Korean pickle of summer radish leaves

Yeolmu-kimchi or young summer radish kimchi is one of the many types of kimchi, a popular banchan (Korean side dish). Although the yeolmu (young summer radish) has a small and thin taproot that does not have much use, its thick and abundant green leaves are constantly used throughout spring and summer to make yeolmu-kimchi. Yeolmu-kimchi is popular in the summer and is often eaten with cold noodles.

== Preparation ==
Withered and rugged leaves are removed from the yeolmu.
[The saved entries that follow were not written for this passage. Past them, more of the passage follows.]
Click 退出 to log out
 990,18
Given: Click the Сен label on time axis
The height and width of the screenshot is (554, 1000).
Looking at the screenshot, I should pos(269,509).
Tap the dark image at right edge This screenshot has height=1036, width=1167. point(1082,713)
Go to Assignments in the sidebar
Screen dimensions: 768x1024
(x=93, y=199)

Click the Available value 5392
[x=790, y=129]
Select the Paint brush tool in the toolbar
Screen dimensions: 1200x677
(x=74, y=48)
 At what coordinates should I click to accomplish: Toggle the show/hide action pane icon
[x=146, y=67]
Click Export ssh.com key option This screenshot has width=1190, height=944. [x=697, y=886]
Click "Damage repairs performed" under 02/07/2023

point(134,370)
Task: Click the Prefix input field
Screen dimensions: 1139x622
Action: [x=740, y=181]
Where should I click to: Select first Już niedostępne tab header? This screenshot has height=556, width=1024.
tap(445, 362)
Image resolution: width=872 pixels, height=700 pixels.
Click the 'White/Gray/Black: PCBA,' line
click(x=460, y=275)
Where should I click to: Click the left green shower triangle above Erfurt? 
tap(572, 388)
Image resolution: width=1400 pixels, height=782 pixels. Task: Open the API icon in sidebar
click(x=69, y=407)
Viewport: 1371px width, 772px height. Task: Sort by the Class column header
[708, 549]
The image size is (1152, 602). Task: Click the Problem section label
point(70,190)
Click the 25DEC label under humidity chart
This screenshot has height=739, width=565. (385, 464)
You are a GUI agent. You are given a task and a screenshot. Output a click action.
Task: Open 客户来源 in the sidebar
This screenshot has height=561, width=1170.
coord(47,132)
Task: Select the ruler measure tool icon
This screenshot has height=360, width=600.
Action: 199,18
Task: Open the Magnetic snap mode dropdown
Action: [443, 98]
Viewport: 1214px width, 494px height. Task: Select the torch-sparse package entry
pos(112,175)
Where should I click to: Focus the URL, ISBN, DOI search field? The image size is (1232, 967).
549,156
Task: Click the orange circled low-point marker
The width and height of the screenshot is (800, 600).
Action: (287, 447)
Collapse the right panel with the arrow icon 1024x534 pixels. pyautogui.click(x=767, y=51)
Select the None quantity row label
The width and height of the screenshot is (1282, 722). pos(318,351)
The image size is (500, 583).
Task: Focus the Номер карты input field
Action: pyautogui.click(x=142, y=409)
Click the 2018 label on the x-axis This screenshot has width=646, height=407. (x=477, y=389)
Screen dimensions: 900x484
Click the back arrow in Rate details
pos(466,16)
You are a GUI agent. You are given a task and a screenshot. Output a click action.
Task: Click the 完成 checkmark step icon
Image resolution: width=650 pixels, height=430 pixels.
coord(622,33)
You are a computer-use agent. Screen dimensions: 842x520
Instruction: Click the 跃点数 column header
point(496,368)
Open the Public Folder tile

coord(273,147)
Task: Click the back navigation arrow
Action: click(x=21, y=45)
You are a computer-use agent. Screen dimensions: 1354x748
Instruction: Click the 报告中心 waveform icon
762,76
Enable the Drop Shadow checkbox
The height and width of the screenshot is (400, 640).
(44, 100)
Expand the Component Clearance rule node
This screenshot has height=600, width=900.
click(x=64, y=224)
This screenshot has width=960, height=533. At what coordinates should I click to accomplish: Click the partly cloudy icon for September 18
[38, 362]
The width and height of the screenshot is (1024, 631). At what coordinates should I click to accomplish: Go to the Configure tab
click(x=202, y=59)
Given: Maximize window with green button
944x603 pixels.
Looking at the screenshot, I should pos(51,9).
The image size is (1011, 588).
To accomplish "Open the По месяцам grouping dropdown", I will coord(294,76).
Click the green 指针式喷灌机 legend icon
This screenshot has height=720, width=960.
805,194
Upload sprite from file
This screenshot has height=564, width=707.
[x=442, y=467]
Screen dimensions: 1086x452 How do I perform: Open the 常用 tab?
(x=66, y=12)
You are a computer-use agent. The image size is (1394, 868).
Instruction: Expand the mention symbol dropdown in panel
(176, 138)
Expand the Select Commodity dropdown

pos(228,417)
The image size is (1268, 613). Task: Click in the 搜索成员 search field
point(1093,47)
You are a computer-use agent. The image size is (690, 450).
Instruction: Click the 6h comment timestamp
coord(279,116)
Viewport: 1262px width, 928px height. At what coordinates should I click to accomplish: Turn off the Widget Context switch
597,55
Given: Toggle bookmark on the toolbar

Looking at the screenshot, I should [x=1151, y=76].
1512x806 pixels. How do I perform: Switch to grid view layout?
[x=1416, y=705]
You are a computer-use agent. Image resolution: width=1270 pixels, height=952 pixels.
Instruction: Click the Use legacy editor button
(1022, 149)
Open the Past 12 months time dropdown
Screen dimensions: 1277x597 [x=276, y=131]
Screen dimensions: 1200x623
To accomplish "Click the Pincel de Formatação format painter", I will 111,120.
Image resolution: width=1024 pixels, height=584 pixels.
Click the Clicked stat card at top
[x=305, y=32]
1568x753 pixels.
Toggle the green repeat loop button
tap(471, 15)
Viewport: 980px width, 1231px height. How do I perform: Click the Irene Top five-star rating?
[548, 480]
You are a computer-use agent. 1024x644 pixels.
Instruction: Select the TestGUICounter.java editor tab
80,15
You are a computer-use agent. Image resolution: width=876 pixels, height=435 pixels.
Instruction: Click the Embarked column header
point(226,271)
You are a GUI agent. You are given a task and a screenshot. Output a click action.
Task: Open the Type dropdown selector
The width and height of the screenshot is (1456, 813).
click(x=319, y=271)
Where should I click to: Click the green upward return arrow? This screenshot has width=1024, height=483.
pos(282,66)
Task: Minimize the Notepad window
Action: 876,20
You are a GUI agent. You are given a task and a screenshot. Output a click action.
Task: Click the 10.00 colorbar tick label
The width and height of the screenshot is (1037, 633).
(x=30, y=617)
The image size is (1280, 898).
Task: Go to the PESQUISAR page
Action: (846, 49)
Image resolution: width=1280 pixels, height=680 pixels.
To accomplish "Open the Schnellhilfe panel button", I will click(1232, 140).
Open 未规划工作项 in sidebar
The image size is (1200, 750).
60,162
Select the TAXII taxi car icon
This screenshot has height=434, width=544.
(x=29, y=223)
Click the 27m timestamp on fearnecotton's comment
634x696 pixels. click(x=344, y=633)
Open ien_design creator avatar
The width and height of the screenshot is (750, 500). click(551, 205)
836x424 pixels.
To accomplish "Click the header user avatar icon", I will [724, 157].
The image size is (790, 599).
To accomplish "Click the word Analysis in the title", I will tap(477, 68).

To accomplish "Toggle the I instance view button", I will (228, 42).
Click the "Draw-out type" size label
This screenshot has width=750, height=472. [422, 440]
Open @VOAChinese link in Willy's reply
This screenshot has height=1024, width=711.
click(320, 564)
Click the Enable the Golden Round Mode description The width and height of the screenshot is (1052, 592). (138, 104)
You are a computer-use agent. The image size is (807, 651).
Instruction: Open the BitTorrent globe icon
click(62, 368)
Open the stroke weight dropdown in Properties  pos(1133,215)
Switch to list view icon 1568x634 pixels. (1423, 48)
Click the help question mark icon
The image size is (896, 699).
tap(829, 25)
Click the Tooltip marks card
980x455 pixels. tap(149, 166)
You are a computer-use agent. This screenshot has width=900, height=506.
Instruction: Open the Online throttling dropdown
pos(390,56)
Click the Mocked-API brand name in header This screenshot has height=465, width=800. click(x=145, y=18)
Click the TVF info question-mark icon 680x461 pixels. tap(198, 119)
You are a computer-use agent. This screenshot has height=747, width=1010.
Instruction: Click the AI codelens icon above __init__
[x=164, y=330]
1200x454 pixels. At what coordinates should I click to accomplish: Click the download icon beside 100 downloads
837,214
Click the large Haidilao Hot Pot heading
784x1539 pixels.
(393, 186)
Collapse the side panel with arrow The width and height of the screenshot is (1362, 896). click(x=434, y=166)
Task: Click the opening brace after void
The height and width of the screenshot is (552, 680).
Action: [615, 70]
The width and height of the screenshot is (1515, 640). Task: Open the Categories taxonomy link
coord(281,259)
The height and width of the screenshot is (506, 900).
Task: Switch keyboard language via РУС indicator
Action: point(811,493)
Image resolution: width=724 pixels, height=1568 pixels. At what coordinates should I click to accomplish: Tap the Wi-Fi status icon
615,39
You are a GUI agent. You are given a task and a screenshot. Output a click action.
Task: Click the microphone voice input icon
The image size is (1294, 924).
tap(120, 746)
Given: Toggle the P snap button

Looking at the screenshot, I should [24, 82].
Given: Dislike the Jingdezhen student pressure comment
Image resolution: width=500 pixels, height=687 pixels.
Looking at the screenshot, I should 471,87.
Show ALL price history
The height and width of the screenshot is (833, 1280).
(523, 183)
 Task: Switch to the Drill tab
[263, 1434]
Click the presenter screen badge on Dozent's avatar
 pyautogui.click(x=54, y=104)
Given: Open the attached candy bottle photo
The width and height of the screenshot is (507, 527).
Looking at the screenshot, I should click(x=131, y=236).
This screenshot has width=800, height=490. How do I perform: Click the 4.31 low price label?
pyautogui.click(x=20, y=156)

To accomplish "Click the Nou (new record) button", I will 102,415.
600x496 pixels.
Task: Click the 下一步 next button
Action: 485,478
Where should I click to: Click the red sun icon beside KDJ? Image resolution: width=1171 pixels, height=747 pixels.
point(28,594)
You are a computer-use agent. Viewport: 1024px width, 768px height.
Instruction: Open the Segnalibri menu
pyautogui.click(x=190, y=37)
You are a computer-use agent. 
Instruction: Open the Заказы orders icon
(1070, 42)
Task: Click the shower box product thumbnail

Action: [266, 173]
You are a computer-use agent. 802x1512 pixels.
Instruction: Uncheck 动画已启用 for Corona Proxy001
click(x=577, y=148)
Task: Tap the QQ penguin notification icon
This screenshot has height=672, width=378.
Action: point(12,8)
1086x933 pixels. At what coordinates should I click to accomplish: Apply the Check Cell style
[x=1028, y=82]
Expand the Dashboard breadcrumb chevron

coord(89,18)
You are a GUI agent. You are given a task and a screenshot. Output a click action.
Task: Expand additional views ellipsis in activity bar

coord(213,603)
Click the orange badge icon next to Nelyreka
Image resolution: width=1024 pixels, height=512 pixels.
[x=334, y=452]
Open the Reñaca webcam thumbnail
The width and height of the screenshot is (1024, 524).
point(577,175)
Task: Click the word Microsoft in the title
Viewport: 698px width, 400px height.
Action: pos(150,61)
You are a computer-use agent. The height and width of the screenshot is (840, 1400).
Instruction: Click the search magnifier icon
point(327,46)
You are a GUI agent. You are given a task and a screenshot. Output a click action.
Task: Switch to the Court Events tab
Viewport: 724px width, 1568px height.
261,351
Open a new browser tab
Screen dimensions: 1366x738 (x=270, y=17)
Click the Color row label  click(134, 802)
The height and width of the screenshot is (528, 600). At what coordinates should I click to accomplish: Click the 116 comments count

The roots are washed and remain uncut, but the ends are trimmed. It is then sprinkled with salt water. Cut scallions, bell pepper, and mashed garlic and ginger are added.

==Health==
Due to the softness and flavor of the leaves, they are the primary ingredients in many foods instead of its roots (the white radish). The leaves are alkaline in nature and are rich in fiber, vitamin A, vitamin C, and low in calories. When picking out yeolmu, young, small and thin ones are recommended over the aged yeolmu, which tend to be thicker. It is recommended that yeolmu be eaten as soon as possible due to the fact that it withers quickly. Any leftovers are to be stored in the refrigerator.

Nutritional composition of typical kimchi
| Nutrients | per 100 g | Nutrients | per 100 g |
|---|---|---|---|
| Food energy | 32 kcal | Moisture | 88.4 g |
| Crude protein | 2.0 g | Crude Lipid | 0.6 g |
| Total sugar | 1.3 g | Crude fiber | 1.2 g |
| Crude ash | 0.5 g | Calcium | 45 mg |
| Phosphorus | 28 mg | Vitamin A | 492 IU |
| Vitamin B_{1} | 0.03 mg | Vitamin B_{2} | 0.06 mg |
| Niacin | 2.1 mg | Vitamin C | 21 mg |

==Popularity==
On January 30, 2013, yeolmu-kimchi was voted as the people's favourite type of kimchi (excluding napa cabbage kimchi, which is the most commonly eaten type of kimchi) in an online poll. In the poll, which involved a total of 3,532 bloggers, yeolmu-kimchi received 875 (24.8%) votes. Dongchimi came second with 13.9% of the votes.